Vu ces questionnements et l’importance que mon groupe attache, comme d’autres qui l’ont aussi mentionné en commission, à la légalité et à l’importance que ce texte soit le plus solide possible juridiquement, nous vous demandons, Monsieur le Président, comme cela se trouve dans vos prérogatives, d’adresser la présente proposition d’ordonnance à la section de législation du Conseil d’Etat, où nous pensons que le contexte économique pourra justifier une demande d’examen en urgence afin de ne pas occasionner de retards préjudiciables. Je rappelle que la secrétaire d’Etat Trachte a souhaité que toutes les mesures de crise covid à l’époque puissent bénéficier de cet examen.

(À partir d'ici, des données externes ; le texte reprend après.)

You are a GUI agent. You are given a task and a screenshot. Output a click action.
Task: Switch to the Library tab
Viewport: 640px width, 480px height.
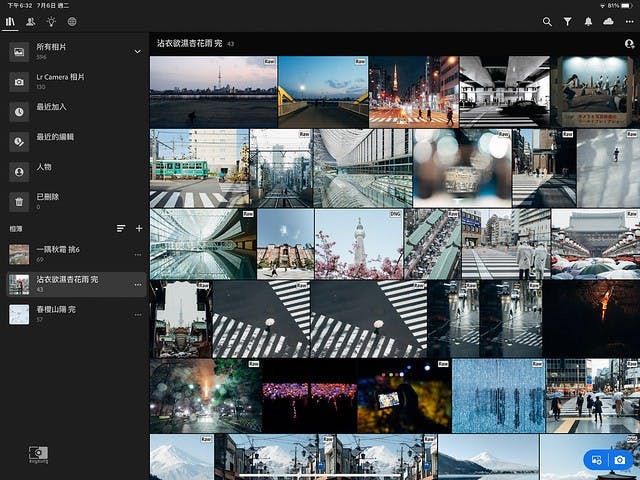coord(10,21)
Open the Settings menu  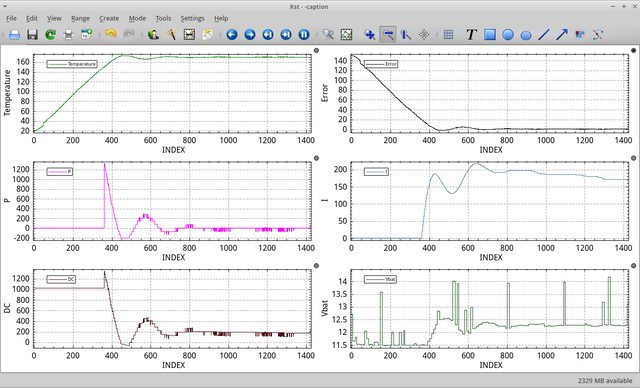pyautogui.click(x=192, y=18)
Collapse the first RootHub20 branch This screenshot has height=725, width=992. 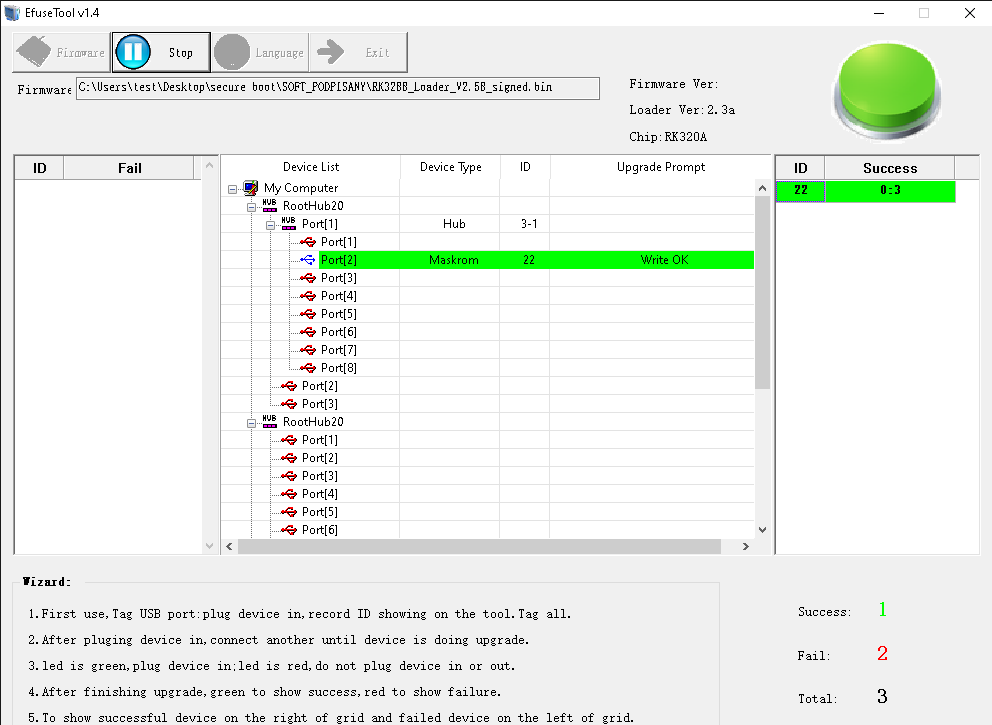tap(250, 205)
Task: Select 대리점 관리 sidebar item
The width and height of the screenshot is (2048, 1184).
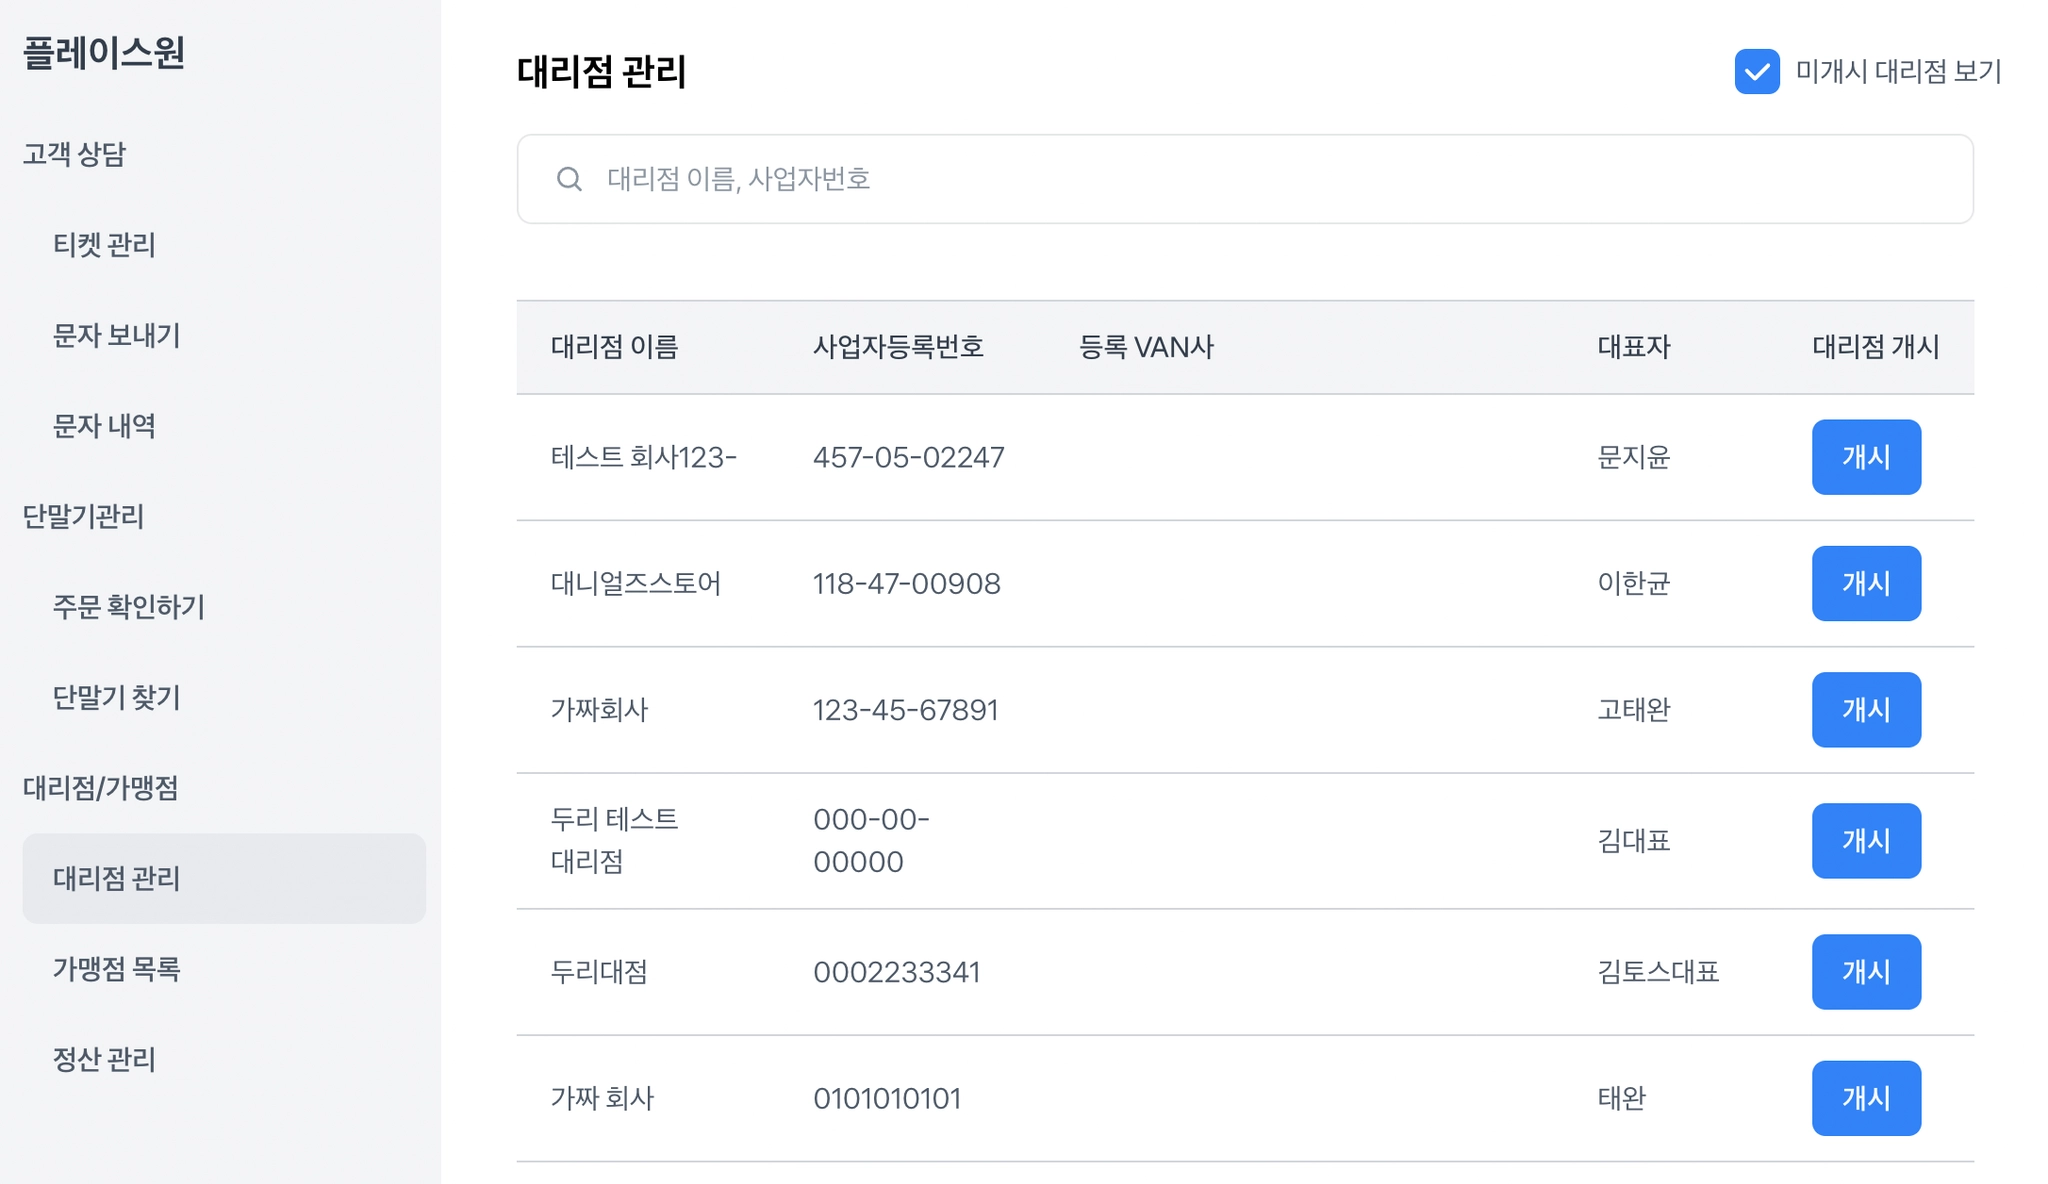Action: click(116, 879)
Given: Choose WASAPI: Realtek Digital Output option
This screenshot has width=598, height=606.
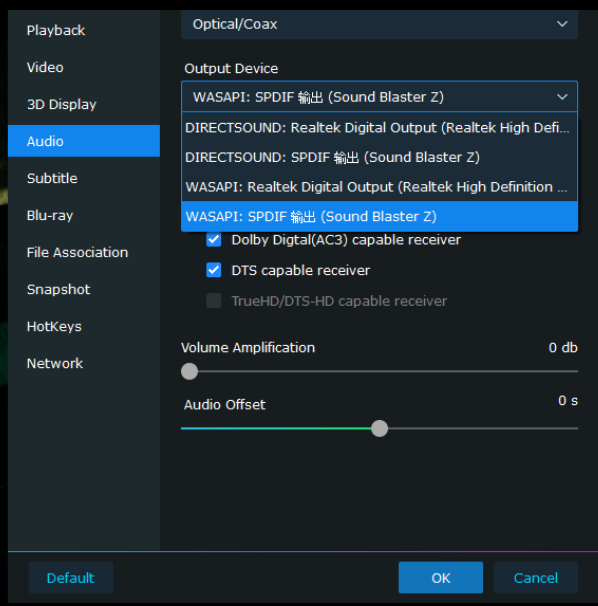Looking at the screenshot, I should pyautogui.click(x=379, y=187).
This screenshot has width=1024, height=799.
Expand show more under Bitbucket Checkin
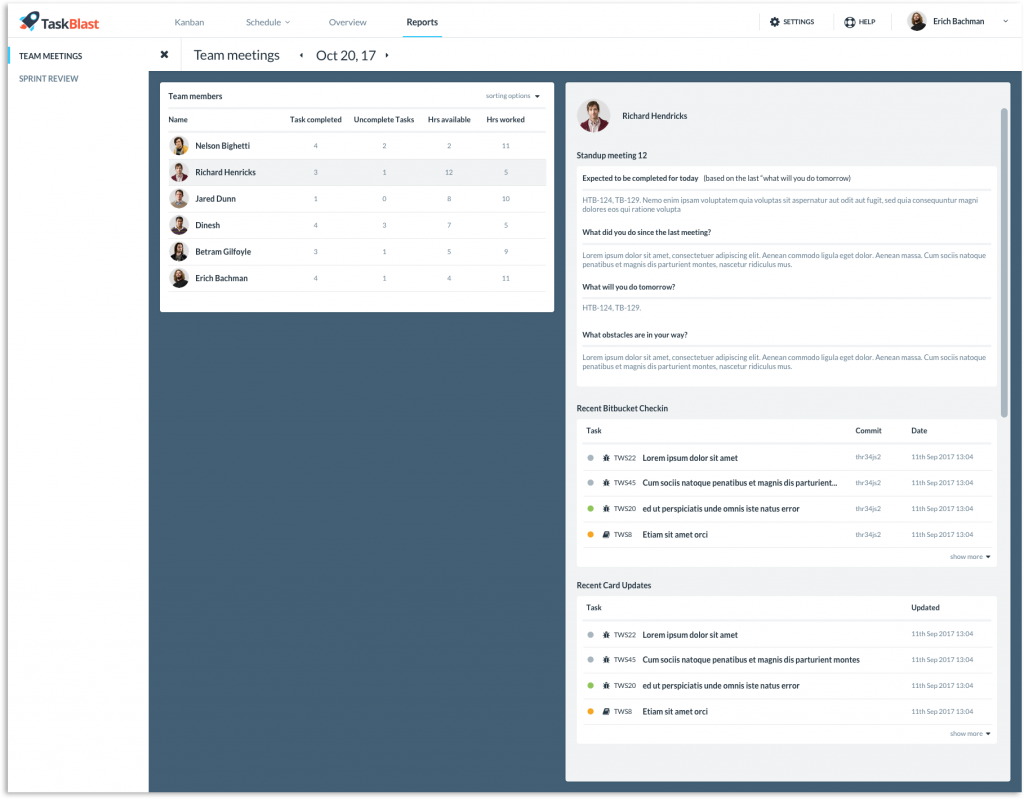[x=970, y=557]
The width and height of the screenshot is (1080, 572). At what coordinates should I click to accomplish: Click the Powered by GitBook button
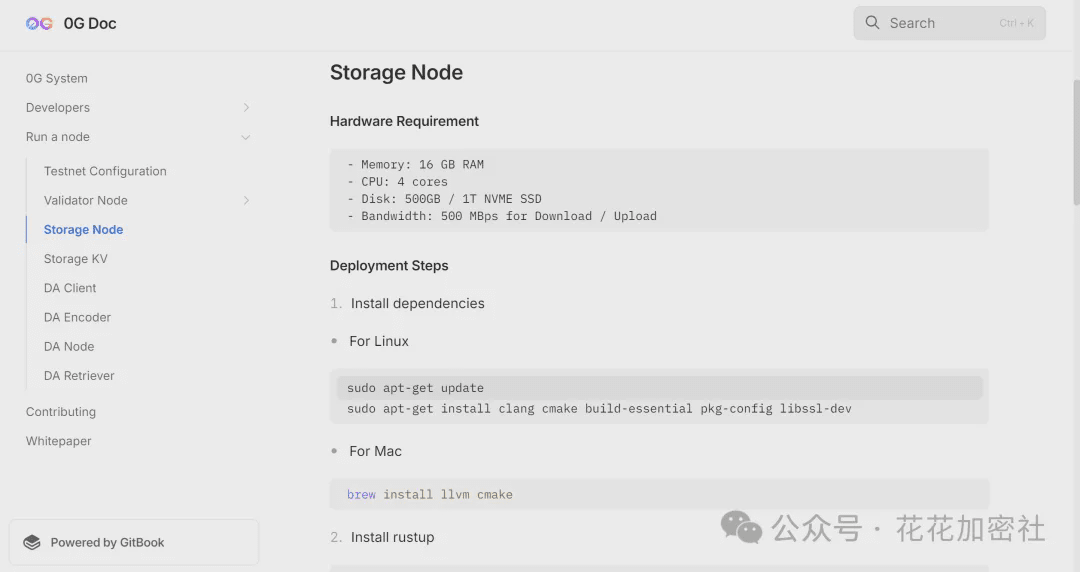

Et aussi que notre parlement, nous en tant qu’élus, avons un devoir d’exemplarité sur la légalité des textes. Ici, on sent bien que la majorité a choisi la voie d’une proposition et non d’un projet d’ordonnance parce que justement elle permet d’éviter le passage par l’avis du Conseil d’Etat. Mais nous vous le disons : on ne joue pas avec le feu dans ce domaine.
- Un deuxième élément apparu est l’absence de concertations dans l’élaboration de ce texte. En tant que membres de la commission des affaires économiques, nous avons été directement sollicités par des fédérations qui ne se sont manifestement pas senties assez écoutées. Comme cela a été le cas pour toutes les mesures de crise covid, nous aurions voulu que ce texte puisse bénéficier de l’avis de Brupartners.
- Enfin, dernier élément : afin de cibler au mieux une mesure relative aux loyers commerciaux, dont je rappelle la nécessité de préserver certains équilibres, il aurait fallu pouvoir disposer d’informations sur le marché de l’immobilier commercial : la répartition des propriétaires selon leur taille, le nombre de baux commerciaux qui ont été effectivement indexés en 2021 et 2022, le prix moyen d’un bail commercial sur le territoire de notre Région, par exemple.
En conclusion, le MR rappelle son attachement au principe de donner de l’oxygène à la trésorerie des entreprises et commerces mais demande un examen de la proposition d’ordonnance par le Conseil d’Etat. Si le texte devait néanmoins en être privé, mon groupe voterait ce jour positivement mais avec une abstention motivée par cette réserve et celle relative à l’absence de compensation pour les propriétaires.